Наступил день возвращения Лиз в Штаты. Она должна была лететь не одна, а вместе с доктором Джонсоном, так как исследования, которые он проводил вместе с Вайсманом, были полностью завершены, и он мог спокойно возвращаться к своей основной работе. Тем более что, вернувшись, он собирался начать со своей командой новый проект, детали которого он обсудил вместе с Уолтером.

Состояние здоровья Вайсмана уже не вызывало опасений, и Лиз совершенно спокойно оставляла его на попечение Кристины, которая успела проявить себя и как высокопрофессиональный специалист, и как внимательный друг, в котором Вайсман больше всего нуждался в ближайшее время.

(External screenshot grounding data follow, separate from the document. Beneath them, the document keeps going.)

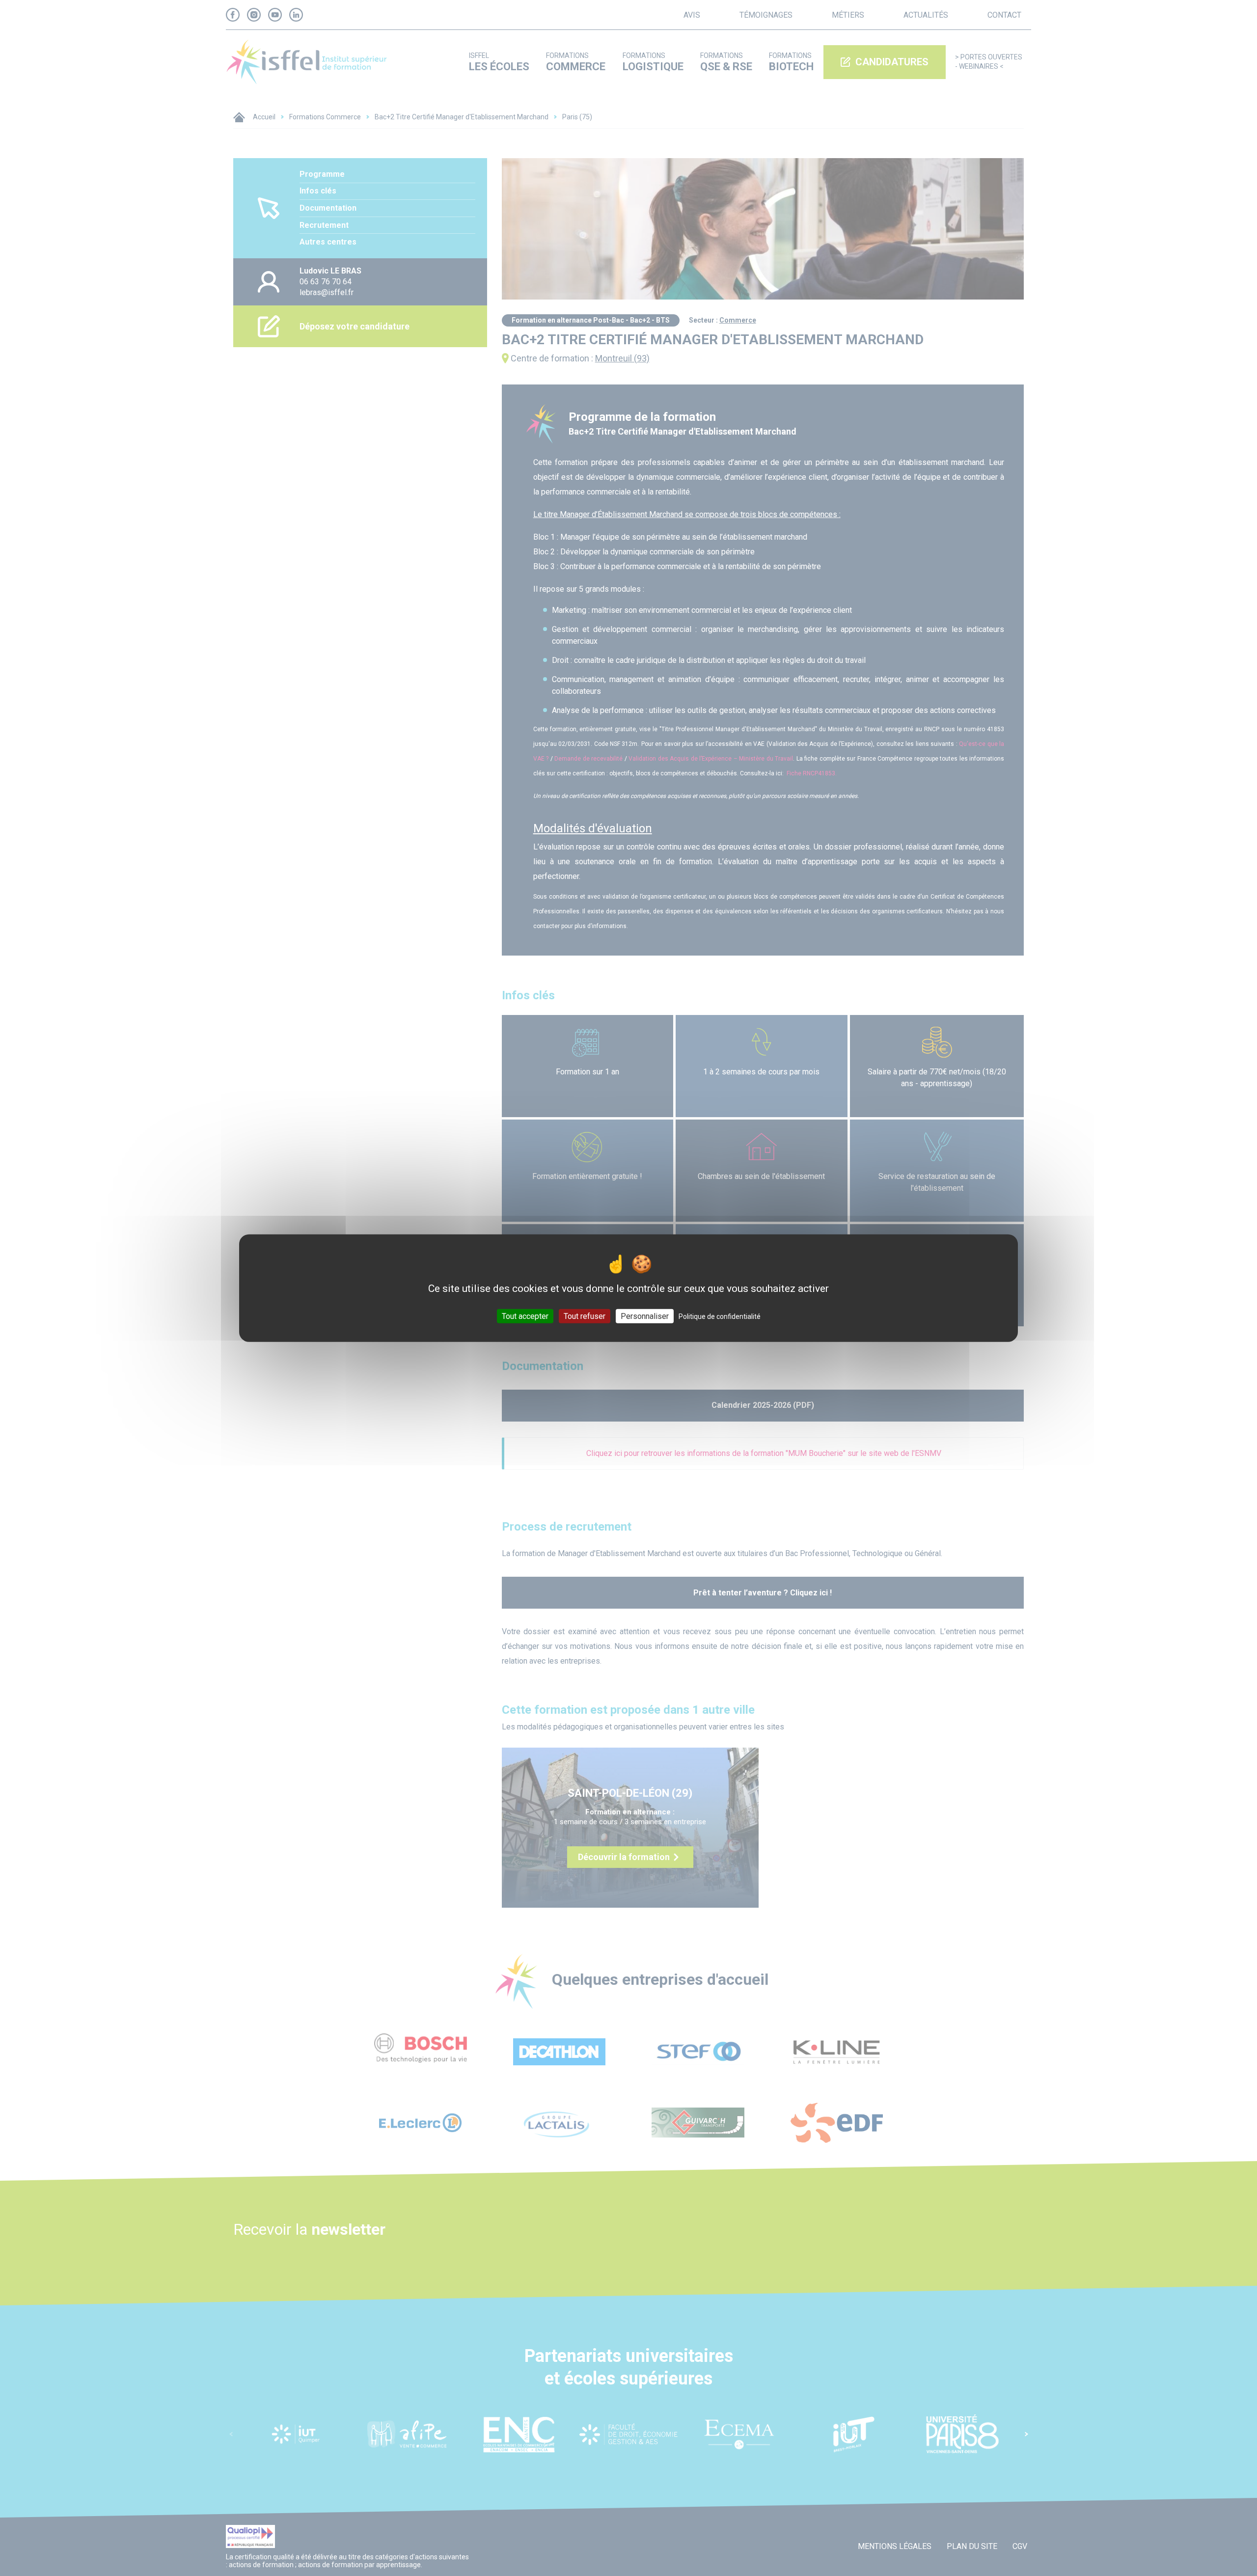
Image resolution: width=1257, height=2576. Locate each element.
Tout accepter (525, 1315)
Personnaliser (645, 1315)
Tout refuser (584, 1315)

— И самое главное, — говорила Лиз Кристине, — не забывайте о том, что я приеду, как только пройдет презентация проекта моего мужа. А это произойдет довольно скоро. И, скорее всего, я буду говорить со своим мужем о длительном отсутствии, так как я уже пообещала Вайсману помочь ему с некоторыми его новыми проектами.

— Будем ждать вас с нетерпением, Лиз, — говорила ей Кристина. — И, пожалуйста, не беспокойтесь за доктора Вайсмана. С ним теперь все будет хорошо.

— Я полностью вам доверяю, дорогая Кристина, но прошу вас, не забудьте о том, что при малейшем обострении состояния Вайсмана все-таки лучше связаться со мной в любое время дня и ночи, и помощь не заставит себя долго ждать…

— Уверенна, что ничего серьезного не произойдет. Но в любом случае, я буду держать вас в курсе…

— Спасибо…

— Не волнуйтесь, Лиз. И спокойно занимайтесь своими делами.

— Да, я хотела напомнить вам об одном, не менее важном деле, Кристина, — сказала Лиз, уже перед тем, как садиться в машину. — Как вы думаете поступать дальше?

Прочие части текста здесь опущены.